--- Start of Passage shown ---

When you here the words in the Marine Corps Hymn : “To the Shores of Tripoli,” walk on Decatur Street in New Orleans, or visit any city in America named “Decatur.” Do you wonder the history of those words or the reason for the naming of the street Decatur?

When the First Barbary Coast War started in 1804, the Kingdom of the Two Sicilies was its own country compromised of both the Island of Siciliy and the lower half of the Italian Peninsula.

The Pirates of the Barbary Coast Countries of Northern Africa, (Lybia, Morroco, Algeria, and Tunsia), had been taking slaves and stealing ships form Europeans Countries for centuries.

President Thomas Jefferson had decided to quit paying the tribute to the pirates. When American ships and sailors were captured, Jefferson sent the USS Philidelphia to the area. The Philadelphia ran aground and was captured. A plan involving Lt. Stephen Decatur was to send a ship from Syracuse Sicily piloted by Salvadore Catalano and three other Sicilians into Tripoli with 75 men to blow up the Philadelphia.

Thomas Jefferson awarded US Citizenship to Salvador Catalano

Sicily and its neighboring islands had been raided frequently. Estimates are over 1,000,000 Europeans were captured by the Barbary Pirates between the years 1,450AD and 1,830AD and sold into African and later Arabian Slavery.

One confirmed raid is September 8, 1762 when pirates from Tunisia took 70 Ustician as slaves back to Tunsia. New Orleans and San Francisco both have large populations from Ustica. Today in Louisiana move than 30,000 claim Ustician heritage.

The history of the Barbary Coast Pirates can be traced to the Almohad Caliphate which lasted from 1147AD to 1269AD.

Almohad Caliphate from 1147AD to 1269AD.
Lt. Stephen Decatur

HISTORY from 1776 to 1804 of the Barbary Coast Pirates

Before the Treaty of Paris, which formalized the United States’ independence from Great Britain, U.S. shipping was protected by France during the revolutionary years under the Treaty of Alliance (1778–83). Although the treaty does not mention the Barbary States in name, it refers to common enemies between both the U.S. and France. As such, piracy against U.S. shipping only began to occur after the end of the American Revolution, when the U.S. government lost its protection under the Treaty of Alliance.

--- End of Passage shown ---

_Exercises_
[A] Transcribe the portion of the passage on the Barbary Coast pirates that begins with the words "The history of the" and ends with "Treaty of Alliance.".
[B] Name every person the passage on the Barbary Coast pirates mentions by name.
The lines that come after this passage are not required.

--- Start of Data block ---

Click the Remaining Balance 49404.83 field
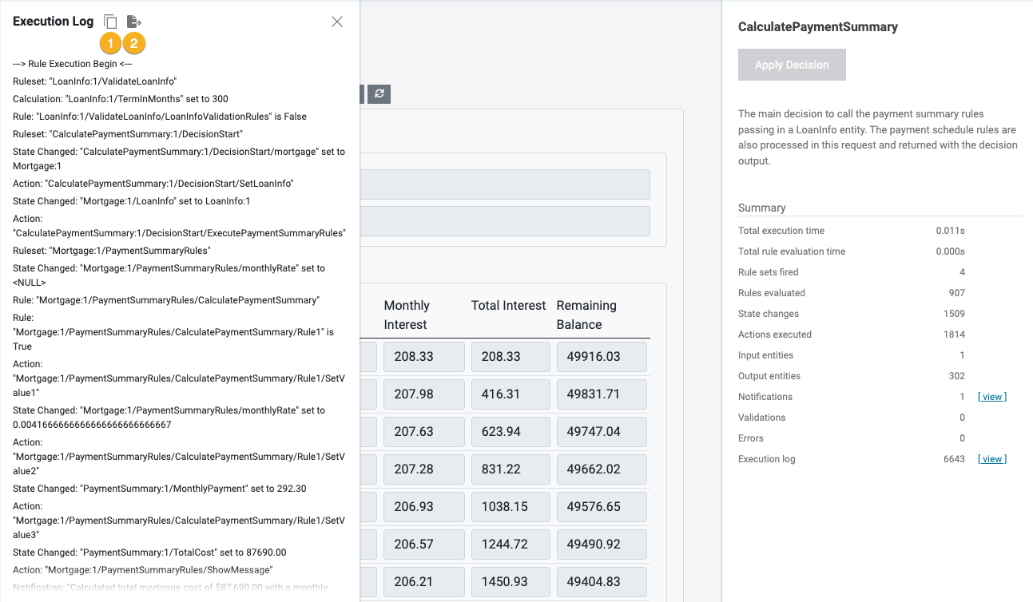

--- End of Data block ---

_Replies_
[A]
The history of the Barbary Coast Pirates can be traced to the Almohad Caliphate which lasted from 1147AD to 1269AD.

Almohad Caliphate from 1147AD to 1269AD.
Lt. Stephen Decatur

HISTORY from 1776 to 1804 of the Barbary Coast Pirates

Before the Treaty of Paris, which formalized the United States’ independence from Great Britain, U.S. shipping was protected by France during the revolutionary years under the Treaty of Alliance (1778–83). Although the treaty does not mention the Barbary States in name, it refers to common enemies between both the U.S. and France. As such, piracy against U.S. shipping only began to occur after the end of the American Revolution, when the U.S. government lost its protection under the Treaty of Alliance.

[B] Thomas Jefferson, Lt. Stephen Decatur, Salvadore Catalano (also spelled Salvador Catalano)